— Passage to read —

###

Mapping Motivation with Motivation Metrics (TM)

The Motivation Metrics(TM) model from MindAlpha is a groundbreaking approach to mapping motivation. We have looked at decades of research into the factors that underpin motivation and tested them in a variety of organisational contexts. Motivation Metrics enables organisations to map motivational drivers and behaviour within their organisation, to identify challenges that may be holding them back, and to design interventions to increase motivation and deliver superior results.

The Motivation Metrics approach differs from others because it recognises that motivation is contextual; the way the various components interact varies from industry to industry, from one organisation to another, and even between groups or individuals within an organisation.

Our model contains three key dimensions: the foundations that support motivation and two higher order dimensions of 1) individual motivation, which drives performance and 2) collective motivation which ensures it is channelled in the right direction. We can think of motivation as the velocity of an organisation; individual motivation determines the speed at which it travels while collective motivation determines the direction of travel.

Foundations of Motivation

The foundations of motivation are the platform on which performance is built. They include wellness across the spheres of physical, mental, and social health, life-balance, and the support environment. The foundations do not determine performance at higher levels but without them, the other motivational factors, either intrinsic, such as autonomy or belonging, or extrinsic such as financial rewards, are worthless.

###

— Excerpts from a dataset —
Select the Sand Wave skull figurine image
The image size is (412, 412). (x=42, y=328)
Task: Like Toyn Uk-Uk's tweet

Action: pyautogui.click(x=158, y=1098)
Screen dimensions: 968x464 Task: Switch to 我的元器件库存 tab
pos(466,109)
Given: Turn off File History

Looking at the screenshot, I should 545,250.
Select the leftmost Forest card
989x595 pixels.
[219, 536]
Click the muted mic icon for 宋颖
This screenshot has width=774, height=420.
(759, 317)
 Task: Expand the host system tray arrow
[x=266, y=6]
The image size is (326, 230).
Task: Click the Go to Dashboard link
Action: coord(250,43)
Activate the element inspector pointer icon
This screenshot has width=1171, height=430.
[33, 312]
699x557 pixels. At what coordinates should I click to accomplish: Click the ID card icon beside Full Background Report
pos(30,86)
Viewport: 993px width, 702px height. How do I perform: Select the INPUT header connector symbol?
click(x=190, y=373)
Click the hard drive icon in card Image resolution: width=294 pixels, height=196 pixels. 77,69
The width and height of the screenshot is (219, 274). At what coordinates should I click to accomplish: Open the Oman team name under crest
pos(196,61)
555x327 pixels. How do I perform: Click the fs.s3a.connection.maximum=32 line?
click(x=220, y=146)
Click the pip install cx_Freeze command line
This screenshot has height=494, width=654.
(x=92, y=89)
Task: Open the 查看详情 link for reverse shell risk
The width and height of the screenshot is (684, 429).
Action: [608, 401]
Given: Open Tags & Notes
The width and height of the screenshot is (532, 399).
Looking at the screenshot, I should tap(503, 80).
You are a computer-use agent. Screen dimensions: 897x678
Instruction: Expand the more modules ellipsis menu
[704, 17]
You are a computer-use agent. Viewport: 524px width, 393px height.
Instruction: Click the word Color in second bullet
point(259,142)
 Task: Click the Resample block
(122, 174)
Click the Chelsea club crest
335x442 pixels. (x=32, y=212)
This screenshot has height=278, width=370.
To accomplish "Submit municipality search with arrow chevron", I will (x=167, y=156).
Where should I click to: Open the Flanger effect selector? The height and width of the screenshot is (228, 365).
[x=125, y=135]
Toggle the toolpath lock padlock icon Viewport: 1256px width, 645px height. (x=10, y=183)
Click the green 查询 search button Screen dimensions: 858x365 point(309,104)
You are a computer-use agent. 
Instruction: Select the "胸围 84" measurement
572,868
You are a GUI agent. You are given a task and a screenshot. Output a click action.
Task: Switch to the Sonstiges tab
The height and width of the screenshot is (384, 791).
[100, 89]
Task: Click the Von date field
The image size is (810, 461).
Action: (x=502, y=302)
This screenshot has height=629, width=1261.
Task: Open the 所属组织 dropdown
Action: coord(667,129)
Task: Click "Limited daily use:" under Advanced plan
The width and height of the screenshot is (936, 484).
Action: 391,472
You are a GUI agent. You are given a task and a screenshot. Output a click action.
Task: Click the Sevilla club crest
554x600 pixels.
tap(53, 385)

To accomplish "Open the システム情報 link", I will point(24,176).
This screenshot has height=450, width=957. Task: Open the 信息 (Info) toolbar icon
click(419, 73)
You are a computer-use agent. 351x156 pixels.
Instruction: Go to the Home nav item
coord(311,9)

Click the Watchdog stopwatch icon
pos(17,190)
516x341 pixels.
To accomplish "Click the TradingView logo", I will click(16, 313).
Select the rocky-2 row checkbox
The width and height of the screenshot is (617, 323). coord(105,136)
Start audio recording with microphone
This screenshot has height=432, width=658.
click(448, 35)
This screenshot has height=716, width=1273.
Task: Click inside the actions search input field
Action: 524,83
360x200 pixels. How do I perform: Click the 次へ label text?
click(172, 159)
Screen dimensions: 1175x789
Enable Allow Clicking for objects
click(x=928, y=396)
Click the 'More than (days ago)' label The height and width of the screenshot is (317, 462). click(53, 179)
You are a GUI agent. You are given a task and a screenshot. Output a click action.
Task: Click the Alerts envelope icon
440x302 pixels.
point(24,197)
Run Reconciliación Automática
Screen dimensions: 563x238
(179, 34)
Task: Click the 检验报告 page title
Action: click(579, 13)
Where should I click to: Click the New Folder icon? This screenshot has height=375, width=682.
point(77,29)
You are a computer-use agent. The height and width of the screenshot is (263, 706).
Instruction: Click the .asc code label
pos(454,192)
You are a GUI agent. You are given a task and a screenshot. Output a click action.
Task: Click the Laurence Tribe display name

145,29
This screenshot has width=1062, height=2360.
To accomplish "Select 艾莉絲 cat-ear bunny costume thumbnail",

###

— Activity —
In the text on Motivation Metrics, what does collective motivation determine when motivation is compared to an organization's velocity?

— Written answer —
The direction of travel.